Top of Source material

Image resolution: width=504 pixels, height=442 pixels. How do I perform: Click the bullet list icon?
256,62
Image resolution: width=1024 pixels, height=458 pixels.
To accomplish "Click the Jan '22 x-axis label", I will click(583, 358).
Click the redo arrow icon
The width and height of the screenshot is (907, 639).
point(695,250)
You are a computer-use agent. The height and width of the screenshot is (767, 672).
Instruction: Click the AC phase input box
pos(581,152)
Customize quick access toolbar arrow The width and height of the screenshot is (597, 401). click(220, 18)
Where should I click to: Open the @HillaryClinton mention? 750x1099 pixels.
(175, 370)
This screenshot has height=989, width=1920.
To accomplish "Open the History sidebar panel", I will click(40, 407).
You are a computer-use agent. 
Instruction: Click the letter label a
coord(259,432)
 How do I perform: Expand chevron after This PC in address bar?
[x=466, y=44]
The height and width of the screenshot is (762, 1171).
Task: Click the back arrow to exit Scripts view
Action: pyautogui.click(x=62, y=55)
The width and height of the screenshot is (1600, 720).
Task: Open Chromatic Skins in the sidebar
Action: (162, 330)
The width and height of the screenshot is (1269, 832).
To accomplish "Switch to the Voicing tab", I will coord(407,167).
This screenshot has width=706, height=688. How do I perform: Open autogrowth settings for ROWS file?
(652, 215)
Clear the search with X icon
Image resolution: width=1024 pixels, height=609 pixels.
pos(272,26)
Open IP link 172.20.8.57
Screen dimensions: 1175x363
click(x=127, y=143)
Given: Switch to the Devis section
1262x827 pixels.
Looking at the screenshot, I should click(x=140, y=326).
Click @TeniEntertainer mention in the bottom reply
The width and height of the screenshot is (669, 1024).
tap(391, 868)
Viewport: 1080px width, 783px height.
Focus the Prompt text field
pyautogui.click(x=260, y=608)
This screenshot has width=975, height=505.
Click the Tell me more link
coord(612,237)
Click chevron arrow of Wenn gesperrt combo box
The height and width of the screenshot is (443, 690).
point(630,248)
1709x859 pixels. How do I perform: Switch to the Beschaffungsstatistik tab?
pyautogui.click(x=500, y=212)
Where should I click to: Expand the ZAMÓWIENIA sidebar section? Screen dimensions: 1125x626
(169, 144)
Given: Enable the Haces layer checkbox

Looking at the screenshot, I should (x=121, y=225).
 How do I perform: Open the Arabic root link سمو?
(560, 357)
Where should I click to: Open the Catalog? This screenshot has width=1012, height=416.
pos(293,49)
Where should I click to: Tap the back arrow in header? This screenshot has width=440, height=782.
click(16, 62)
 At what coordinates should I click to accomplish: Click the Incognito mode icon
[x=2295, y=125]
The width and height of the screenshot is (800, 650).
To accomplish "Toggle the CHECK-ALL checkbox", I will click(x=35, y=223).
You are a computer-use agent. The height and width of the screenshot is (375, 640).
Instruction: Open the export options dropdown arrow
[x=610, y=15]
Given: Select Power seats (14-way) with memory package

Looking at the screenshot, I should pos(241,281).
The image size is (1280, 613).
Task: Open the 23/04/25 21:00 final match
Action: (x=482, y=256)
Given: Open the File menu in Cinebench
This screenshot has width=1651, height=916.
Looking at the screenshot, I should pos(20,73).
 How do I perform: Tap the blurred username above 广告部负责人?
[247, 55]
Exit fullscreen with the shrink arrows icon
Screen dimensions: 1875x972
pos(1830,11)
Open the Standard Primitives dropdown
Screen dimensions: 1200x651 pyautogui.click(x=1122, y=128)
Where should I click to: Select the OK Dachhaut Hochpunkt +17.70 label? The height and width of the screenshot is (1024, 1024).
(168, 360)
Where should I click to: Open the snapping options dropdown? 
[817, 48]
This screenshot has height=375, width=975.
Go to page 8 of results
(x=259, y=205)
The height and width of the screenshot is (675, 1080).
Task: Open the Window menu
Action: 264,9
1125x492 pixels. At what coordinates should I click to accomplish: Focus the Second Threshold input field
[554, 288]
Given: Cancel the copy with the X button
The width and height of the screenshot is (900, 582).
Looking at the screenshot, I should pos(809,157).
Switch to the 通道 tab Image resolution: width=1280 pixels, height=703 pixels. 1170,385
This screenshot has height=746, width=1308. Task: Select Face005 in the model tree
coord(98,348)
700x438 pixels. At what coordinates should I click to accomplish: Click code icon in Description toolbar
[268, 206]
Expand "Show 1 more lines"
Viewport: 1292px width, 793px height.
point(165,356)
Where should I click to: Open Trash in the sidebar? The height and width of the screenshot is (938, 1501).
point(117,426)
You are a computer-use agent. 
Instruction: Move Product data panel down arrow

Bottom of Source material

### Instructions for the task
Every line in the data that holds "will" should be copied out.

### Answer space
To accomplish "Click the Jan '22 x-axis label", I will click(583, 358).
To accomplish "Open the History sidebar panel", I will click(40, 407).
To accomplish "Switch to the Voicing tab", I will coord(407,167).
To accomplish "Toggle the CHECK-ALL checkbox", I will click(x=35, y=223).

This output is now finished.